[INSTRUKSI YANG DIBERIKAN] Teruskan tulisan tentang kejahatan seksual online terhadap anak di Indonesia di bawah, dimulai setelah kalimat terakhirnya.

[KUTIPAN DOKUMEN]
╔══
People Innovation Excellence

KEJAHATAN SEKSUAL ONLINE ANAK DI INDONESIA

Oleh AHMAD SOFIAN (Agustus 2016)

Belakangan publik dikejutkan dengan maraknya kasus prostitusi anak lak-laki yang diperjualkan kepada konsumen seks anak. Bareskrim Polri berhasil memgongkar satu sindikat kejahatan ini. Anak laki-laki yang “diperjualbelikan” tersebut tidak saja dilakukan secara off-line tetapi juga dilakukan secara online. Dalam kasus ini, seorang residivis terlibat. Keterlibatan residivis ini sudah dapat dipastikan karena bisnis seks anak merupakan sebuah bisnis yang sedang mengalami booming di Indonesia, karena berbagai faktor. Upaya penanggulangan dan pencegahan masalah tidak maksimal dilakukan oleh berbagai lembaga pemerintah sehingga kasus demi kasus terjadi. Anak-anak yang diperjualbelikan kepada penikmat seks merupakan korban tindak pidana, tidak peduli apakah anak-anak tersebut setuju untuk diperjualbelikan, karena secara hukum internasional dan hukum nasional anak yang berusia di bawah 18 tahun belum memiliki kapasitas dalam memberikan persetujuan untuk menjadi objek seks komersial. Tulisan ini akan mengungkap sedikit fakta akademik soal kejahatan ini terutama anak-anak yang diperjualbelikan melalui media online dalam perspektif kriminologi.

Jual beli anak melalui media online merupakan bagian dari dari Sexual Exploitation of Children Online (SECO), yang dapat diartikan sebagai kejahatan yang ditujukan kepada anak-anak dengan memanfaatkan informasi dan teknologi sebagai media untuk mengkomunikasikan, mempertunjukkan, mempertontonkan, atau mendistribusikan material pornografi anak atau aktivitas seksual anak. Anak-anak dijadikan objek kekerasan seksual dan menjadi objek seks komersial (Catherine Beaulieu, 2011). SECO ini pun tidak sebatas pada pendistribusian atau mempertontonkan anak sebagai objek seks dan objek komersial, termasuk juga memiliki gambar-gambar porno, suara anak yang direkam yang mengandung konten erotisme, dan segala seuatu yang mengandung kontens seksual anak yang disimpan di dalam komputer karena memilki potensi untuk disebarluaskan.
╚══
[Data Tersimpan]
╔══
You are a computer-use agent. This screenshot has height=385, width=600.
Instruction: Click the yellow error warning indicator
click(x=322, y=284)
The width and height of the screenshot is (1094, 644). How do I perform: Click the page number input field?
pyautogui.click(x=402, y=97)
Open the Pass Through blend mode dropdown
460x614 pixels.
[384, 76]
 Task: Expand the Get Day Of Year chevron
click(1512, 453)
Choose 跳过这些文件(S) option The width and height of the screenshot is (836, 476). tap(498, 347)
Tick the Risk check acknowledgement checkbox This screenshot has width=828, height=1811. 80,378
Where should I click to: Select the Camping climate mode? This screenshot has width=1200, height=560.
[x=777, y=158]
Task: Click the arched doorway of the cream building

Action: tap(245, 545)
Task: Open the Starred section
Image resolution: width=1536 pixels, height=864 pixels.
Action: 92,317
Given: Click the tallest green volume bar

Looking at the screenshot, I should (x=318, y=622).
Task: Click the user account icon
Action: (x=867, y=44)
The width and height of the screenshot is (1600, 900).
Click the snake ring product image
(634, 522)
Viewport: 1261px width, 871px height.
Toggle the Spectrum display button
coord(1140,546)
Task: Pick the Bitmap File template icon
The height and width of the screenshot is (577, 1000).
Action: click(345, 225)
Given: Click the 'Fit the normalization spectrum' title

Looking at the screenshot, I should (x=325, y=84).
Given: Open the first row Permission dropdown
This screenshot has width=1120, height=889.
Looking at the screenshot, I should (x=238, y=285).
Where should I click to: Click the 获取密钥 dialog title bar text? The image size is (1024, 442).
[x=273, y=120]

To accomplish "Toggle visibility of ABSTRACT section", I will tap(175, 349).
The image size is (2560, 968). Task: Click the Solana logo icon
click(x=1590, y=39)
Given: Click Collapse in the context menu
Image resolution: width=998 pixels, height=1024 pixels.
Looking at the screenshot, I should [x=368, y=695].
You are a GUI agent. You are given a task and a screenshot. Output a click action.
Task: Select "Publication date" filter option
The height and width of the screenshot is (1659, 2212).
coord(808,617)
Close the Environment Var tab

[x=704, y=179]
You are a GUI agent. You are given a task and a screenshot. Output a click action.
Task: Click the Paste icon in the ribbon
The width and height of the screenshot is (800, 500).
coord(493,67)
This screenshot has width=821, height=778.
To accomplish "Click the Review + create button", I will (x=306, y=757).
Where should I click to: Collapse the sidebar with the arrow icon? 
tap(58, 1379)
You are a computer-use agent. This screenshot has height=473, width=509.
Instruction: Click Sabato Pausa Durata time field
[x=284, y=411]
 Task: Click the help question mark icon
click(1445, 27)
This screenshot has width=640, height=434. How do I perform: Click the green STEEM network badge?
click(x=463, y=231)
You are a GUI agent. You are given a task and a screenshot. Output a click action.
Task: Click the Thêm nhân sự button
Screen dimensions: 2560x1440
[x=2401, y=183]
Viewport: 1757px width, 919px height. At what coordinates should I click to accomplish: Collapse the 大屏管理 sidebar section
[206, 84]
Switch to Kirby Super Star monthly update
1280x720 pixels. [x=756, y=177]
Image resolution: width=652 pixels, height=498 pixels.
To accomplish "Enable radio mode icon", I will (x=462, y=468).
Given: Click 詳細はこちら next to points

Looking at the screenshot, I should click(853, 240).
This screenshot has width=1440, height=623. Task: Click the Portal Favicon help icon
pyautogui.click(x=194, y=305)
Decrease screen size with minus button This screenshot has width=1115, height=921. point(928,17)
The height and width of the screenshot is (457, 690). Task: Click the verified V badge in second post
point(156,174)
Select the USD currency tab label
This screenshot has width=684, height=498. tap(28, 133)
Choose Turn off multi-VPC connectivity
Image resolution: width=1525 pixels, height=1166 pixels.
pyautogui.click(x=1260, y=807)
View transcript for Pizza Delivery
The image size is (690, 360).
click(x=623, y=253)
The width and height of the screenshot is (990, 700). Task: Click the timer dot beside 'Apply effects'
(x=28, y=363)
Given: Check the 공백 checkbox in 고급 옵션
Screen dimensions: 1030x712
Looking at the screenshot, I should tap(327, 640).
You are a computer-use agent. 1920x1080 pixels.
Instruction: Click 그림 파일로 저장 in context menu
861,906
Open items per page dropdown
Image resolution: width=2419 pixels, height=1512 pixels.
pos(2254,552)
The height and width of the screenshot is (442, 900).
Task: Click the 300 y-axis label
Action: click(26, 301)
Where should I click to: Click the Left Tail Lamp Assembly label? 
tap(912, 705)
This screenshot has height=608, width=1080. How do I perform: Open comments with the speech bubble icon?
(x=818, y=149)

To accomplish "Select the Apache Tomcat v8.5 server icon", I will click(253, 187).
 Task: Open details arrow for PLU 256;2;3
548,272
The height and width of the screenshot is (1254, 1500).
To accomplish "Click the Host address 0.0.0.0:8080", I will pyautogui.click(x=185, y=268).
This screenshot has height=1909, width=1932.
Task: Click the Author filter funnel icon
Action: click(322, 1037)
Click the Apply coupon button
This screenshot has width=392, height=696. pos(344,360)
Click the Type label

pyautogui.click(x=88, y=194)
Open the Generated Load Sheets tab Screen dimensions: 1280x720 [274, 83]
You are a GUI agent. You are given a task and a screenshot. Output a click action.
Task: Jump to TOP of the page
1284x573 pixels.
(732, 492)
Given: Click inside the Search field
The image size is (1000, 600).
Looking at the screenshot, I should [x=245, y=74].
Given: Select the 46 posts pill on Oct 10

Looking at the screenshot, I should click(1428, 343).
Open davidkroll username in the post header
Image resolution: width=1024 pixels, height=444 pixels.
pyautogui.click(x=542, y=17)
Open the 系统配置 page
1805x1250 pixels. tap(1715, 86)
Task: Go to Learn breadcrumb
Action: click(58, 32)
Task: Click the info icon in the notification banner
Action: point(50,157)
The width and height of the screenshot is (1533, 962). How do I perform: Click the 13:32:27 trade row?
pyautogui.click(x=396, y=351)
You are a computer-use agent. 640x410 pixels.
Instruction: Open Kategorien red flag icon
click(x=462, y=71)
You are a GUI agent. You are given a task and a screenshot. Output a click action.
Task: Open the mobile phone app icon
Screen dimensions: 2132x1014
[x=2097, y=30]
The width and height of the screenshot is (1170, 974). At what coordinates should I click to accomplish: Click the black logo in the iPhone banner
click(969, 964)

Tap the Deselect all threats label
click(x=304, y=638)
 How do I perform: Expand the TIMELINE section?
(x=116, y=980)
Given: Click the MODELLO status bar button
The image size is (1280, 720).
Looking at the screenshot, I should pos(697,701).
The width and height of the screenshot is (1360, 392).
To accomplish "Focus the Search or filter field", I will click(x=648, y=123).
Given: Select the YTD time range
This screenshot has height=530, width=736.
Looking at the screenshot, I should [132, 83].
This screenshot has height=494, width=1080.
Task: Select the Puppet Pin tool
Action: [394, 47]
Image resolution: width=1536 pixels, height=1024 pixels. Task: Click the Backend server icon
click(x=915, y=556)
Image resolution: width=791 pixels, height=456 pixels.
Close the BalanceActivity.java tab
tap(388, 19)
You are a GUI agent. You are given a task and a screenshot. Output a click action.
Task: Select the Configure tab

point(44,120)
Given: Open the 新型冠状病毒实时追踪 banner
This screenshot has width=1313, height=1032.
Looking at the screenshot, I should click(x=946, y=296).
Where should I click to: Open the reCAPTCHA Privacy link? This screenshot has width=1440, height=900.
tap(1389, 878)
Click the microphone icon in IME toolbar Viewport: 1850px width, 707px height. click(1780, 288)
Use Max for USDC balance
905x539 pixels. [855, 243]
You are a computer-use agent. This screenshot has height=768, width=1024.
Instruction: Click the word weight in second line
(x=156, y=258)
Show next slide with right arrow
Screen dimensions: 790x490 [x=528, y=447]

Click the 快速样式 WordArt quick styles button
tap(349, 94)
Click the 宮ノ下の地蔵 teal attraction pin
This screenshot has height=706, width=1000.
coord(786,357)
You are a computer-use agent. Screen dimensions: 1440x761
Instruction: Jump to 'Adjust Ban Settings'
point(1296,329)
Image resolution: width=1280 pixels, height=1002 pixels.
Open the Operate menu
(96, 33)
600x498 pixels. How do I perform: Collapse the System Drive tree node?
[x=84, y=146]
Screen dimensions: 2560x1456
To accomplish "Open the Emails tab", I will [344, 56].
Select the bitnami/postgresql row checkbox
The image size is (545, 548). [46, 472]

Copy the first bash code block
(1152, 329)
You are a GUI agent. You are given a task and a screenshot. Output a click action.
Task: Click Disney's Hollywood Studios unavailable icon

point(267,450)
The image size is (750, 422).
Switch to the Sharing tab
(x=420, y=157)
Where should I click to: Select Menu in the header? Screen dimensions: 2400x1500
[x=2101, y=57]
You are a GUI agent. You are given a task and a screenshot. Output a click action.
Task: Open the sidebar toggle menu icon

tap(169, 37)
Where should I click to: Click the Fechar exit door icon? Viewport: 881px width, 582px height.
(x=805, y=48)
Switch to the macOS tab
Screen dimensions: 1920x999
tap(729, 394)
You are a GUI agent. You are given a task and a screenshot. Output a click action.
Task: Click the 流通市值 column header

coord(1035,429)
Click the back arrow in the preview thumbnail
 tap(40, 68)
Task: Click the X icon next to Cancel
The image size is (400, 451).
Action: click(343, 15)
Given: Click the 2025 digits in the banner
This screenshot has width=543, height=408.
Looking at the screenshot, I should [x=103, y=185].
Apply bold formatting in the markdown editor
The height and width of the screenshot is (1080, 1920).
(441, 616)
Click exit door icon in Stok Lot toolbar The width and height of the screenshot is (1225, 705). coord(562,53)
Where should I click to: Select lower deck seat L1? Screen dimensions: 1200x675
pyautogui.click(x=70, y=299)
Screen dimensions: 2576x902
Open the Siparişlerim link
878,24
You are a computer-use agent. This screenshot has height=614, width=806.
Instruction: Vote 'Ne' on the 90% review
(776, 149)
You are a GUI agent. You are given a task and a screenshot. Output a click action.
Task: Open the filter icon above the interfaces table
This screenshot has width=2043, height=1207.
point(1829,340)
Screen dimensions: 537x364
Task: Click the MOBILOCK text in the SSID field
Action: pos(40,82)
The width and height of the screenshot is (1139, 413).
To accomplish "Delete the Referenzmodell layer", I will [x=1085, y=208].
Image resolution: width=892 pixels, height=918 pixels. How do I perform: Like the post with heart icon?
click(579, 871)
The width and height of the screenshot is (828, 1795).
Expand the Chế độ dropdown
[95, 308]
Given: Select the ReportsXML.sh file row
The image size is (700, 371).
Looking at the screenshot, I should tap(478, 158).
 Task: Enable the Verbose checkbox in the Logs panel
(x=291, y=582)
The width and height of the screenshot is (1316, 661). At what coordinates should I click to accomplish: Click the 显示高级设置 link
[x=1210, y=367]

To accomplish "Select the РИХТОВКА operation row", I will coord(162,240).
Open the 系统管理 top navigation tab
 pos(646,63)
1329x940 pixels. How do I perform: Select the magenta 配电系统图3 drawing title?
╚══
[JAWABAN TERTULIS]
Secara umum kasus-kasus SECO sangat memprihatinkan tidak hanya di Indonesia tetapi juga di banyak negara. Bentuk SECO yang paling sering ditemukan di Indonesia adalah prostitusi anak online dan pornografi anak online yang banyak memanfaatkan fasilitas internet. Pemanfaatan anak-anak untuk tujuan seksual online melalui internet telah banyak ditemukan oleh penegak hukum. Beberapa kasus berhasil dibawa ke pengadilan namun sebagian besar kasus tidak berhasil menghukum pelaku karena sulitnya mengakses korban tindak pidana. Kasus-kasus kejahatan seksual online pada anak di masa depan diperkirakan mengalami peningkatan seiring dengan tingginya pengguna internet di Indonesia. Menurut Kementrian Informasi dan Komunikasi, pengguna internet di Indonesia pada tahun 2015 mencapai 93,4 juta dan pada tahun 2016 ini diperkirakan meningkat menjadi 102,8 dan pada pada tahun 2017 diperkirakan melonjak menjadi 112, 6 juta atau menjadi peringkat 5 dunia terbesar pengguna internet setelah China, Amerika Serikat, India dan Brazil. (https://kominfo.go.id/content/detail/4286/pengguna-internet-indonesia-nomor-enam-dunia/0/sorotan_media).  Tidak ada statistik resmi yang menunjukkan penyebaran kasus-kasus seksual anak online. Komisi Perlindungan Anak Indonesia (KPAI) mencatat pada kurun waktu 2015, ada 1.366 kasus pornografi dan kejahatan siber pada anak. Sayangnya, laporan ini tidak menunjukkan validitas data yang akurat, karena hanya didasarkan pada temuan media, dan yang didasarkan pada kasus-kasus yang dilapokan kepada komisi ini. Namun demikian, sekurang-kurangnya sudah ada statistik kasus yang berhasil dikumpulkan sehingga mendorong institusi lain untuk melakukan validitas atau bahkan pengumpulan data.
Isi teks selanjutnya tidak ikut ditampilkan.